▶ **AUSGEWÄHLTER TEXT**:

——

Beim Lenovo würde ich eine HDD im Ultrabay nachrüsten.

Was mich jedoch sehr abschreckt ist diese Äußerung beim Test:


> Am meisten Wertungspunkte büßt das XMG A503 durch die *hohe Geräuschentwicklung* ein. Wie man es von anderen Clevo Barebones gewohnt ist, dreht die Lüftung im 3D-Betrieb stärker auf, als es theoretisch nötig wäre.


Die geben 49dB bei Last an, im Vergleich dazu schnurrt das Lenovo wie ein Kätzchen mit 36dB und das beim SLI-Modell, daher wohl bei meinem Single-GPU Modell noch ein Stücken leiser.

Wäre wohl auch bereit noch etwas mehr auszugeben (maximal so 1400€) wobei mir 15 Zoll, i7-4700MQ, ab 8GB Ram und ab GT 750M (GDDR5) genügt!


----------



## JimSim3 (13. Dezember 2013)

*AW: Lenovo IdeaPad Y510p | 999€*

Ich glaub wir haben ziemlich die gleichen Anforderungen an ein Laptop... Irgendwie ist der Markt aber ziemlich bescheiden momentan.

Die Clevo-Notebooks (also Schenker, XMG, One, Hawkforce und was es da alles gibt) scheiden bei mir aufgrund der hohen Geräuschentwicklung und der Mittelmäßigen Kühlung aus. Mein neuer Laptop soll neben guter Leistung hauptsächlich leise und gut verarbeitet sein und das disqualifiziert die Clevos leider.

Ich hab im großen und ganzen zwei Laptops finden können, entweder das von dir angesprochene Lenovo Ideapad Y510p oder das Asus N550JV. Die Laptops bieten beide ein mattes FullHD Display, sind solide Verarbeitet, können ohne größere Probleme gewartet werden, haben einen Core i7 Prozessor und eine Grafikkarte die sinnvoll erscheint. (Die ganzen Laptops mit GT 720 oder 730 versteh ich nicht, die bieten doch praktisch keine bessere Leistung als die integrierte Intel Grafik...)

——

▶ **AUSGEWÄHLTE ZEILEN**:

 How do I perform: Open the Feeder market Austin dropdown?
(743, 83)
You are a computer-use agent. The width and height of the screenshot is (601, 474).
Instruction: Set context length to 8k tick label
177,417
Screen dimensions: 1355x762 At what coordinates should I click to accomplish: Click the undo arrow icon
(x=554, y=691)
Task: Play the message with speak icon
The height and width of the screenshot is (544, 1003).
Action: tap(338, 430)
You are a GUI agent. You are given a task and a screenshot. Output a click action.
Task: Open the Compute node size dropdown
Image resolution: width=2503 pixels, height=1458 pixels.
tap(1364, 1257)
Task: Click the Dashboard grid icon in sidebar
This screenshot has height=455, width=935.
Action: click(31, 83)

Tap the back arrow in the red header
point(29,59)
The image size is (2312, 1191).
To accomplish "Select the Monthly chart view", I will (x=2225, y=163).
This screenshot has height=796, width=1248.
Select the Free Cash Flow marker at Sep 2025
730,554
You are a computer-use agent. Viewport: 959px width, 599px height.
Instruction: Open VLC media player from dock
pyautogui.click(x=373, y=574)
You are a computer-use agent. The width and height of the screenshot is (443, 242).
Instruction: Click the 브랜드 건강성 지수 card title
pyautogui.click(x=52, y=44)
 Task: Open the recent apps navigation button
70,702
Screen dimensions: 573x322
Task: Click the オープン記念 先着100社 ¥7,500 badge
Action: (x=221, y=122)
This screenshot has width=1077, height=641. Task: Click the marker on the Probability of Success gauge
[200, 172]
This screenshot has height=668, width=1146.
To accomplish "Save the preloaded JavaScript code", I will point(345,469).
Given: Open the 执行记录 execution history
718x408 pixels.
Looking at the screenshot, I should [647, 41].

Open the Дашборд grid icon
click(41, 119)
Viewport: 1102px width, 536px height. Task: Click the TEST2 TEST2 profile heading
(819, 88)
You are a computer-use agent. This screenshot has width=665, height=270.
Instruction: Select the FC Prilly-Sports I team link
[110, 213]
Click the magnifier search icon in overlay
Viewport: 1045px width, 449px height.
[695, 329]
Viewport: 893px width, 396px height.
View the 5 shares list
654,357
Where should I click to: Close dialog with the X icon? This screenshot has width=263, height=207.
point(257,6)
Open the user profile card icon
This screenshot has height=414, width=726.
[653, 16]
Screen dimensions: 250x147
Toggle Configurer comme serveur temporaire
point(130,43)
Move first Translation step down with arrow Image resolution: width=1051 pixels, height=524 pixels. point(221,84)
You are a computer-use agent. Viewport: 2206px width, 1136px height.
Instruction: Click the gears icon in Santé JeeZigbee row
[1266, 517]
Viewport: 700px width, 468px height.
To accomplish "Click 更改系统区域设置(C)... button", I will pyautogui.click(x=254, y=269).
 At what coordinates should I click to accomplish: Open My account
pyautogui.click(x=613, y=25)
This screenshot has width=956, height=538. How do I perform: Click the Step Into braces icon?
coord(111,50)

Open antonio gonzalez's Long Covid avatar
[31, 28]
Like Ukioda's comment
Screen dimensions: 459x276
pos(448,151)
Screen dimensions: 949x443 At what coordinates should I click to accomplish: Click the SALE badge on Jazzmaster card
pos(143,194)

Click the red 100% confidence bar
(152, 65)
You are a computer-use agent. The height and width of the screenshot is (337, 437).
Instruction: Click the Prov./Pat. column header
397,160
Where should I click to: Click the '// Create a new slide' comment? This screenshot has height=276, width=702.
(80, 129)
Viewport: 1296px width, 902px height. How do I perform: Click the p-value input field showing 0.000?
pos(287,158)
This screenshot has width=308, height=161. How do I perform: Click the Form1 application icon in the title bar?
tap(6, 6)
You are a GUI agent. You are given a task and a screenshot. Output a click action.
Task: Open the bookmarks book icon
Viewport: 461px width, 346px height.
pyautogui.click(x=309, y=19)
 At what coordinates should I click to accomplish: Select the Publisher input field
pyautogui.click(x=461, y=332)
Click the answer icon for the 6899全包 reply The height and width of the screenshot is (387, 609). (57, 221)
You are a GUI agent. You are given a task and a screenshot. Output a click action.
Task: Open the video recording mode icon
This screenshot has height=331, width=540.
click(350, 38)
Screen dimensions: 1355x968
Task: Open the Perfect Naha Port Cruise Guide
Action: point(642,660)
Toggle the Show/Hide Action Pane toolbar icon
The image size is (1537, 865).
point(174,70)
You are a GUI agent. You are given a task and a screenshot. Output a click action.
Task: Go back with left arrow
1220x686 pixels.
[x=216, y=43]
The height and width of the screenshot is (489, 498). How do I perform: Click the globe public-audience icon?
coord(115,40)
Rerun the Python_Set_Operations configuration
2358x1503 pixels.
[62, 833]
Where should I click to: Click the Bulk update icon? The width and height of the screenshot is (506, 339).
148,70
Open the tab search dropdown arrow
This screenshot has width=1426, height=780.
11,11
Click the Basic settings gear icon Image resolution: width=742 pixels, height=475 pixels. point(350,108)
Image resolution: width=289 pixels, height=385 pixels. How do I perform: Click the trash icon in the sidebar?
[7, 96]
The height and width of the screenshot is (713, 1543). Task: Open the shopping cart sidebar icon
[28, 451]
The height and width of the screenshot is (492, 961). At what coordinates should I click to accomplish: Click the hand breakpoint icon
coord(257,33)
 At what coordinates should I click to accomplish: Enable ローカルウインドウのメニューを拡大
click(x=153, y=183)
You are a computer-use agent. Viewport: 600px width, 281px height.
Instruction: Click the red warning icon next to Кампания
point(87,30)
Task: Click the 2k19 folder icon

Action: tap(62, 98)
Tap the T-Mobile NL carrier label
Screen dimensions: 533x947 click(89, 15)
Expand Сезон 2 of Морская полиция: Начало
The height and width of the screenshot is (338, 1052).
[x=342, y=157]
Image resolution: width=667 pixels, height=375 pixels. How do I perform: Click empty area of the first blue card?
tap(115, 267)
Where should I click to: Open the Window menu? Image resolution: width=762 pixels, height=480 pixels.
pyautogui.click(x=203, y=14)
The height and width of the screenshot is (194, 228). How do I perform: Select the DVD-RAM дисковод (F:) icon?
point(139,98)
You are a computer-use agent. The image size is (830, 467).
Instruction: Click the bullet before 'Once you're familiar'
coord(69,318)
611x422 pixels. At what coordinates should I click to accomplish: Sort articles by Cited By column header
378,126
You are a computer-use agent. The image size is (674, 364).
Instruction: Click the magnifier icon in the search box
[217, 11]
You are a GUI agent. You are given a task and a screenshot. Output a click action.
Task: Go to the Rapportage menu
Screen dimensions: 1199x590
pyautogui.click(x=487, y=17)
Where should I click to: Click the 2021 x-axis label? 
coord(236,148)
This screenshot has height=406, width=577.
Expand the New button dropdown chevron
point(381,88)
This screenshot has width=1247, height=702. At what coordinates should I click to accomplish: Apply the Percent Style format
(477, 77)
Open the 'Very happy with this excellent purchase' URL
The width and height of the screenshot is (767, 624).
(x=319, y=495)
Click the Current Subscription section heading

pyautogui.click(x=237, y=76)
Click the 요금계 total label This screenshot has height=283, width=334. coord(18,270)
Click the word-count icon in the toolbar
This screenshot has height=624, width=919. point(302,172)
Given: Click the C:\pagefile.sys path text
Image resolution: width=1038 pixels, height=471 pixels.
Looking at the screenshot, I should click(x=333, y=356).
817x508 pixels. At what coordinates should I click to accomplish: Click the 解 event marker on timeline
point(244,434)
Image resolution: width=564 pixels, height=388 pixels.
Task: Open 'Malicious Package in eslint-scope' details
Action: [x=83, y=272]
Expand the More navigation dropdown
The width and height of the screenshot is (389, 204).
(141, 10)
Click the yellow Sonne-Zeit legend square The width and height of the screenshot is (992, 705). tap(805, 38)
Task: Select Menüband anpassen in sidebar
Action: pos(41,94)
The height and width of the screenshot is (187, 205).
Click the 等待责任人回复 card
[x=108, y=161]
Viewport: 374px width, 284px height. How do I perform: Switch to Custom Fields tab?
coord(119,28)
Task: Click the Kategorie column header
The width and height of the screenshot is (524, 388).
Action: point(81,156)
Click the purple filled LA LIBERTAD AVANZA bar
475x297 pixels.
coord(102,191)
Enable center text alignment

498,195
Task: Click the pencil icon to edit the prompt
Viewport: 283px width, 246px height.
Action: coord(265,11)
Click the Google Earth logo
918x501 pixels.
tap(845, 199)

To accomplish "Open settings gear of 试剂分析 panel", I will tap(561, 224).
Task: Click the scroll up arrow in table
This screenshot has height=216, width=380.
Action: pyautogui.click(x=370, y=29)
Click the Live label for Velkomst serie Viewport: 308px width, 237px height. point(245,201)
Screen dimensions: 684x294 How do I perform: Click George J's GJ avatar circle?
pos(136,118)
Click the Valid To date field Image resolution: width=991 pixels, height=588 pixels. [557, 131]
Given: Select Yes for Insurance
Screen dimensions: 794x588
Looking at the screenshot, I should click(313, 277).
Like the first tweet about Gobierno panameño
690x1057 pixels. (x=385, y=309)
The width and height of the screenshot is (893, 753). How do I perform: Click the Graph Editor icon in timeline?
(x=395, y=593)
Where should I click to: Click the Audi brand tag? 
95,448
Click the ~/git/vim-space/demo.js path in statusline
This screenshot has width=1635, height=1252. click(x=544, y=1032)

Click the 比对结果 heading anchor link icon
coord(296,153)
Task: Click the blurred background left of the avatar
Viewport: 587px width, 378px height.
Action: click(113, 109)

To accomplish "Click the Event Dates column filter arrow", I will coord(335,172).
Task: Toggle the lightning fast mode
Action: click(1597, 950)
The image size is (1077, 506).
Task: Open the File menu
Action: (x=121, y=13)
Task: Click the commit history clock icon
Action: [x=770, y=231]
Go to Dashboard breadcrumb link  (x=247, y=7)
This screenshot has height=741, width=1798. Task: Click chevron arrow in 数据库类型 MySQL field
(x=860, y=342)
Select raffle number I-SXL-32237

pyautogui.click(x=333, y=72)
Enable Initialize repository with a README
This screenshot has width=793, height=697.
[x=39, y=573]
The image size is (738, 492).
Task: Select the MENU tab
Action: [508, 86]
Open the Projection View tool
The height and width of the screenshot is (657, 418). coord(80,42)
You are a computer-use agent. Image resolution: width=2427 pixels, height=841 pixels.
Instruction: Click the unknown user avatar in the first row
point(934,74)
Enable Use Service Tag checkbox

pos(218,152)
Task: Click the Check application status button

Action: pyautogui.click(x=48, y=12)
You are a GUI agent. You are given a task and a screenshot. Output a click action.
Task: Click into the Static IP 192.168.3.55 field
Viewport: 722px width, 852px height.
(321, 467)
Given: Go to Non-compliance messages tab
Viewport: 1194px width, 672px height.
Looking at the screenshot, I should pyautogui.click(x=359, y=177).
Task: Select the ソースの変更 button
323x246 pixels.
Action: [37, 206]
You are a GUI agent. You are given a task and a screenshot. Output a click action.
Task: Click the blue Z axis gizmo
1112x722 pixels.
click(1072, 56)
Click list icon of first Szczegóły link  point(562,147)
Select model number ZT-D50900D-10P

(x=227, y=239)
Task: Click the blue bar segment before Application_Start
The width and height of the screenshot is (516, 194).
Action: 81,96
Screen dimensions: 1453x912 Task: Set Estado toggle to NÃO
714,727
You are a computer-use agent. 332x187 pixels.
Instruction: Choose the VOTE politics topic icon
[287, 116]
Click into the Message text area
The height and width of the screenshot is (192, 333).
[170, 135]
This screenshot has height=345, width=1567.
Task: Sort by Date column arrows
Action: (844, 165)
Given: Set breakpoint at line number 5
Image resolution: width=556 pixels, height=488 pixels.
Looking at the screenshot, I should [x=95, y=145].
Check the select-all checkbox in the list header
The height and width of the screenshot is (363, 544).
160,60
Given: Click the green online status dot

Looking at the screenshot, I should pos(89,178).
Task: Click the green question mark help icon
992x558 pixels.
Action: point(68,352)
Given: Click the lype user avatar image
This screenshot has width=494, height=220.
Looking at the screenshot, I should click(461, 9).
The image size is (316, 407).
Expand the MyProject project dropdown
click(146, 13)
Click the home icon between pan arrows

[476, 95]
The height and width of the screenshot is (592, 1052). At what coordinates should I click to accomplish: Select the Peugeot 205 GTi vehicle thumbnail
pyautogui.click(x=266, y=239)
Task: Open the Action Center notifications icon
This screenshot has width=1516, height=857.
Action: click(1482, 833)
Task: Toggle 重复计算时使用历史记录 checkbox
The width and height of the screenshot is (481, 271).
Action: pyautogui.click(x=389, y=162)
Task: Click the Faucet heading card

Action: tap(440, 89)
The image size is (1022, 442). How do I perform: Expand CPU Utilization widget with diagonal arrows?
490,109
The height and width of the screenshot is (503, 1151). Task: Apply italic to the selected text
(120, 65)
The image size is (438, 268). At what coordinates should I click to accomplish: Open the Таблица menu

——

▶ **DEINE AUFGABEN**:
1 > Entnimm dem ausgewählten Text wortgetreu alles von „Beim Lenovo würde“ bis hinunter zu „ein Stücken leiser.“.
2 > Beantworte diese Fragen zum ausgewählten Text:
(a) Wie viel Dezibel gibt der Text für das Lenovo beim SLI-Modell an?
(b) Wie viel Geld würde der erste Schreiber höchstens ausgeben?
(c) Welche zwei Laptops hat JimSim3 finden können?

▶ **LÖSUNGEN**:
1 >
Beim Lenovo würde ich eine HDD im Ultrabay nachrüsten.

Was mich jedoch sehr abschreckt ist diese Äußerung beim Test:


> Am meisten Wertungspunkte büßt das XMG A503 durch die *hohe Geräuschentwicklung* ein. Wie man es von anderen Clevo Barebones gewohnt ist, dreht die Lüftung im 3D-Betrieb stärker auf, als es theoretisch nötig wäre.


Die geben 49dB bei Last an, im Vergleich dazu schnurrt das Lenovo wie ein Kätzchen mit 36dB und das beim SLI-Modell, daher wohl bei meinem Single-GPU Modell noch ein Stücken leiser.

2 >
(a) 36dB
(b) Maximal etwa 1400€
(c) Das Lenovo Ideapad Y510p und das Asus N550JV